- INFORMATION GIVEN:
○ ○ ○

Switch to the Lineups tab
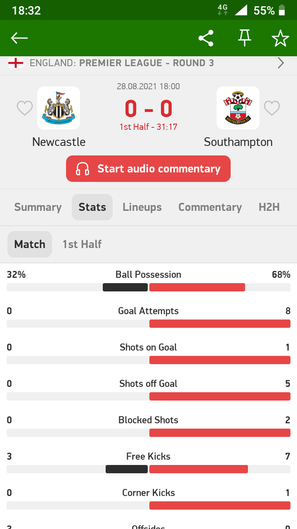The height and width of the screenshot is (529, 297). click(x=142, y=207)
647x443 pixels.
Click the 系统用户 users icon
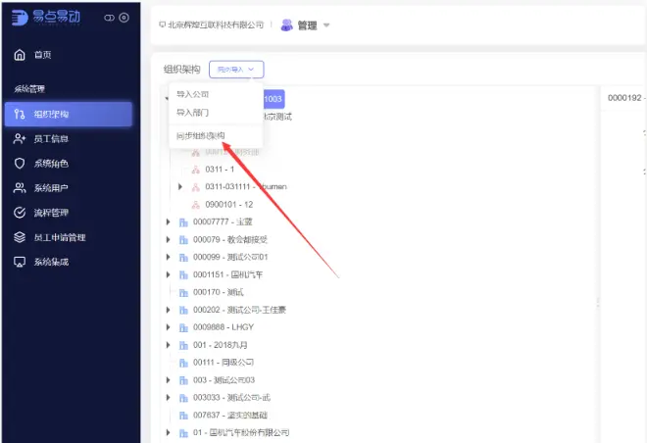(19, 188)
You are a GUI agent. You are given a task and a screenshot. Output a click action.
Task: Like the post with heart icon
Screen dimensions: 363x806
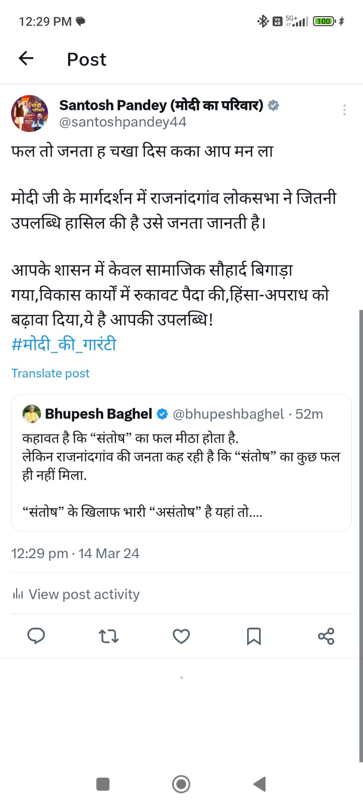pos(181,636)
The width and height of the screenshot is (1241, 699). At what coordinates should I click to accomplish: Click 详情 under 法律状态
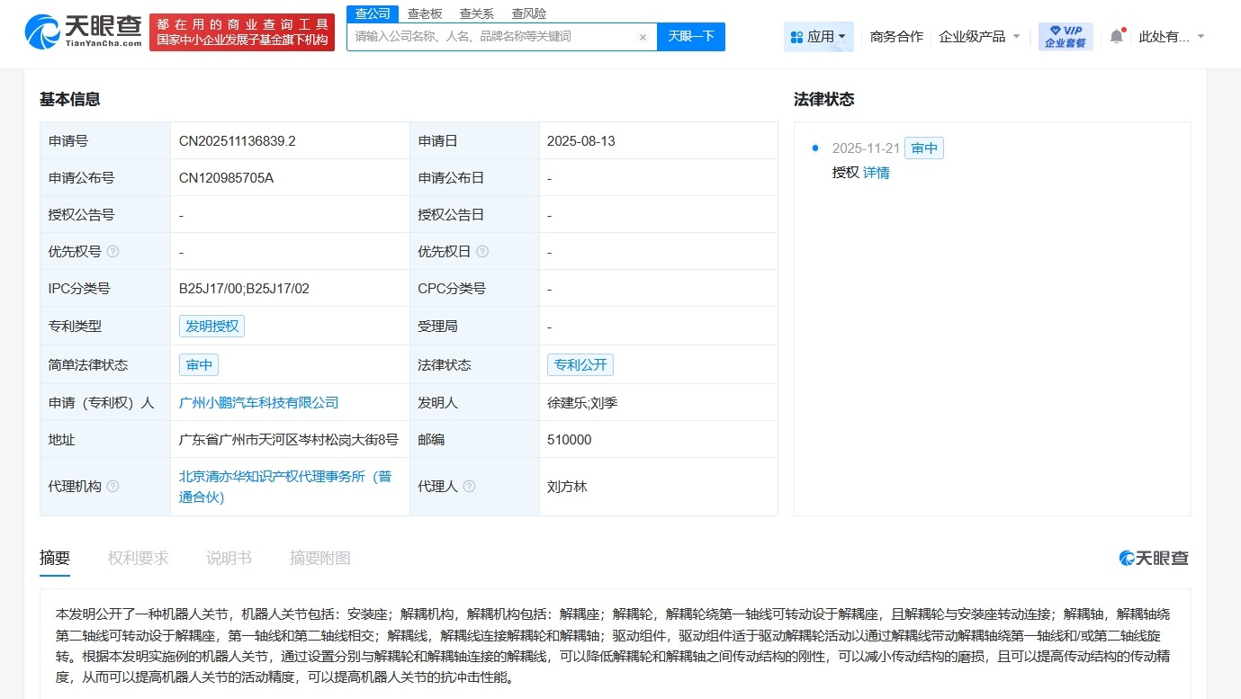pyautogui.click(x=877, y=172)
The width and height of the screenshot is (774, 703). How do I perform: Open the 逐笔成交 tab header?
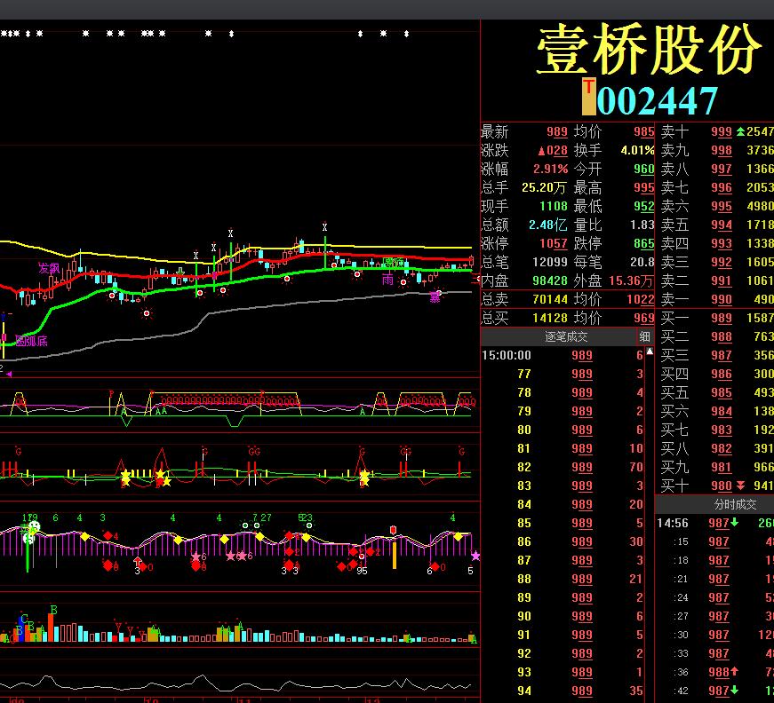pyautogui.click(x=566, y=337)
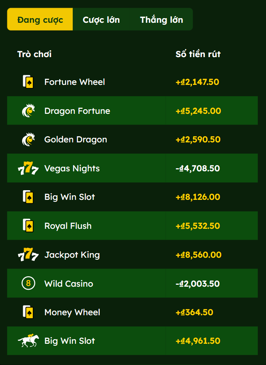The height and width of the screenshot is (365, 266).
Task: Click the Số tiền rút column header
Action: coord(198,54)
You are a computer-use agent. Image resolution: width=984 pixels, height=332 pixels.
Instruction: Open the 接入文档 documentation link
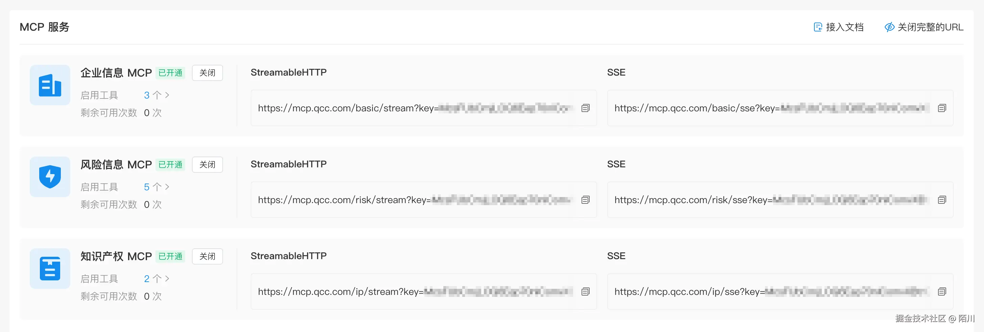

○ ○ ○

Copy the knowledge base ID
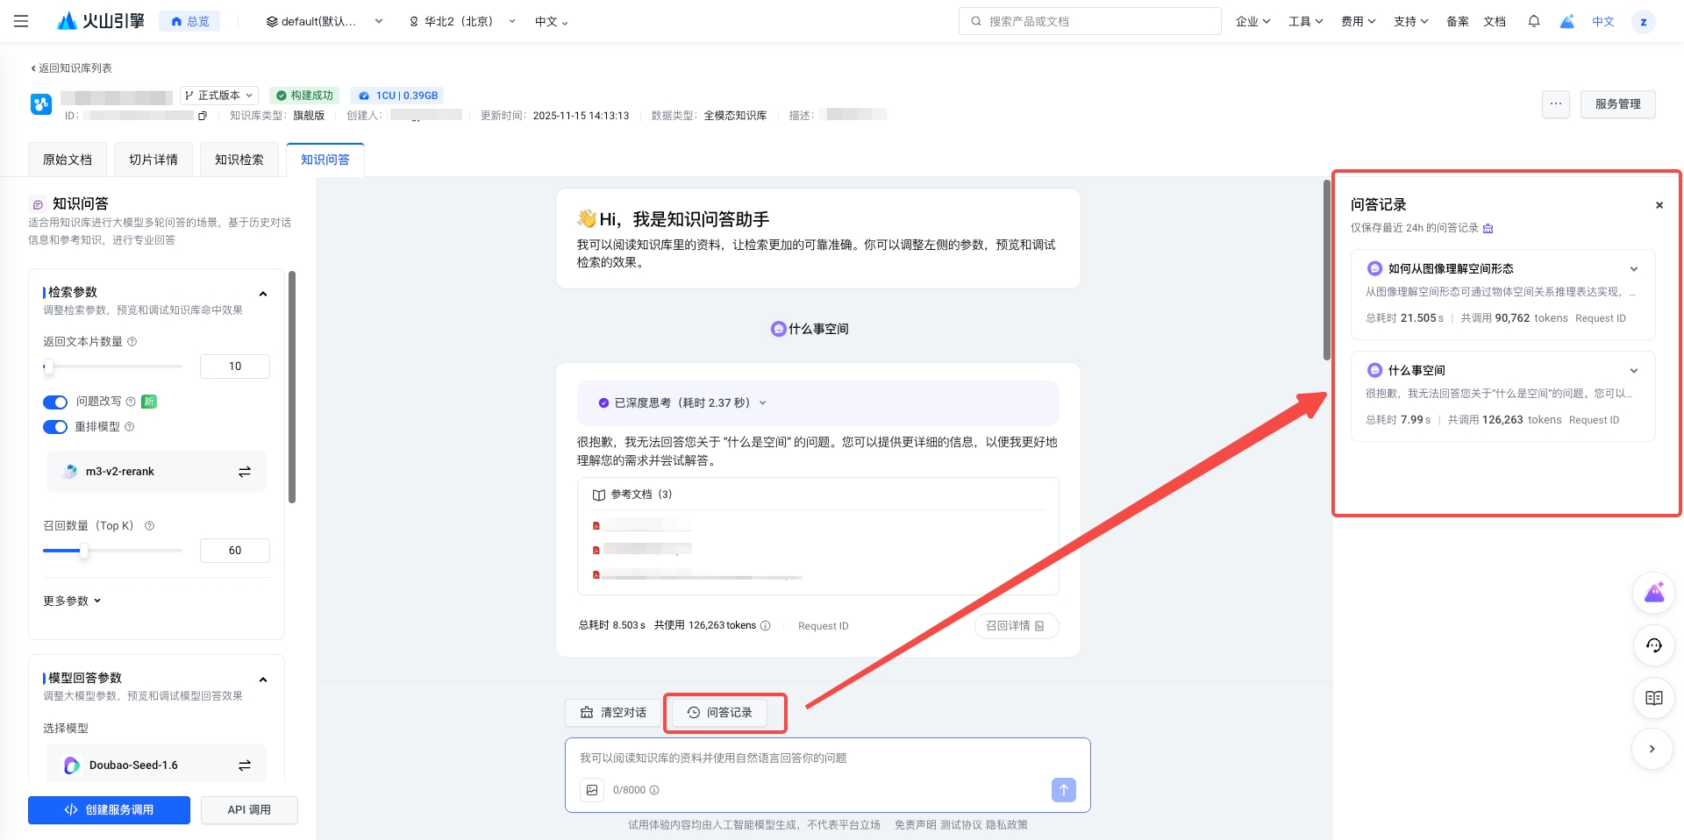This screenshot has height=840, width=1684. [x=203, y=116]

○ ○ ○

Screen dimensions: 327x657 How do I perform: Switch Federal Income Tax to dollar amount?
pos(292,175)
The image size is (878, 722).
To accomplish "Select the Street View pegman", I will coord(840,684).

○ ○ ○

- YOUR INSTRUCTIONS: Look above for the line with "Click the 系统用户 users icon", then give again exactly every line from there through the line with "Instruction: Open the 接入文档 documentation link", skipping the pictures.

- RESULT:
Click the 系统用户 users icon
(19, 188)
You are a GUI agent. You are given a task and a screenshot. Output a click action.
Task: Like the post with heart icon
Screen dimensions: 363x806
pos(181,636)
The width and height of the screenshot is (1241, 699). At what coordinates should I click to accomplish: Click 详情 under 法律状态
pyautogui.click(x=877, y=172)
The width and height of the screenshot is (774, 703). How do I perform: Open the 逐笔成交 tab header?
pyautogui.click(x=566, y=337)
The height and width of the screenshot is (365, 266).
Task: Click the Số tiền rút column header
Action: coord(198,54)
You are a computer-use agent. Image resolution: width=984 pixels, height=332 pixels.
Instruction: Open the 接入文档 documentation link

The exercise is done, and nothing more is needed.